Can someone help me with this ideal gass law problem?
One method of estimating the temperature of the center of the sun is based on the assumption that the center of consists of gases that have an average molar mass of 2 g/mol. If the density of the center of the sun is 1.40 g.cm^3 at a pressure of 1.30*10^9 atm, calculate the temperature. Answer in units of celsius.
I would really like an explantion on the process on finding an answer to this question. Thank you.

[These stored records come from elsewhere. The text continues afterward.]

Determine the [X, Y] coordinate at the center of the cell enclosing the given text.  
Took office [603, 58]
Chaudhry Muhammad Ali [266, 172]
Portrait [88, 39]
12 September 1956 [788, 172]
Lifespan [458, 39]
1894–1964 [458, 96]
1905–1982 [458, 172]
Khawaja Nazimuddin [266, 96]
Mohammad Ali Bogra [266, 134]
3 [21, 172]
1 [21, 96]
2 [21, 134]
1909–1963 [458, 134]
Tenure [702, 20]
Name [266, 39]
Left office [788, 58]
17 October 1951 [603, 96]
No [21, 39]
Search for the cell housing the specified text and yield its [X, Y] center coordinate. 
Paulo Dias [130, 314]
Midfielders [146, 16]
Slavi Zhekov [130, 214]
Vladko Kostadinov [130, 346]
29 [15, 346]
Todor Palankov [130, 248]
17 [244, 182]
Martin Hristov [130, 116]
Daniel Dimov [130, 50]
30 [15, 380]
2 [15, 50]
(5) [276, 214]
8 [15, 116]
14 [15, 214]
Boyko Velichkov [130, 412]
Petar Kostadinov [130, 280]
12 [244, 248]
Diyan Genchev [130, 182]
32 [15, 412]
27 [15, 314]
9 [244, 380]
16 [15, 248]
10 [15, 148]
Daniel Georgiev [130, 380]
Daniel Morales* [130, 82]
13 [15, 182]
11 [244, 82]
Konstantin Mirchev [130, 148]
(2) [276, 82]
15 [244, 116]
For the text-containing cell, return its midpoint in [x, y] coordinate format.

Lets assume that the gas on the sun can be considered as a ideal gas. So we can use ideal gas law to this.
PV = nRT
P = pressure in pascal
V = volume in cubic meter
n = amount of moles
R = universal gas constant
T = temperature in kelvin
But we know that;
density(`rho`) = mass(m)/volume(V) ---> `rho` = m/V
moles(n) = mass(m)/molar mass(M) ---> n = m/M
`PV = nRT`
`PV = (m/M)RT`
`P = (m/V)(RT)/M`
`P = rho (RT)/M`
`T = (MP)/(Rrho )`
M = 2 g/mol = `2xx0^-3` kg/mol
P = `1.3xx10^9` atm
R = 0.08206 LatmK/mol
`rho` = 1.4 g/cm^3 = 1.4xx10^-3/10^-3 = 1.4 kg/L
T = `(2xx1.3xx10^9)/(0.08206xx1.4)`
T = `2.263xx10^10` K
T = `2.263xx10^10-273.15` C
T = `2.263xx10^10` C
Since the temperature is very high there is no difference in temperature of Kelvin and Celsius.
So the temperature on the sun is `2.263xx10^10` C.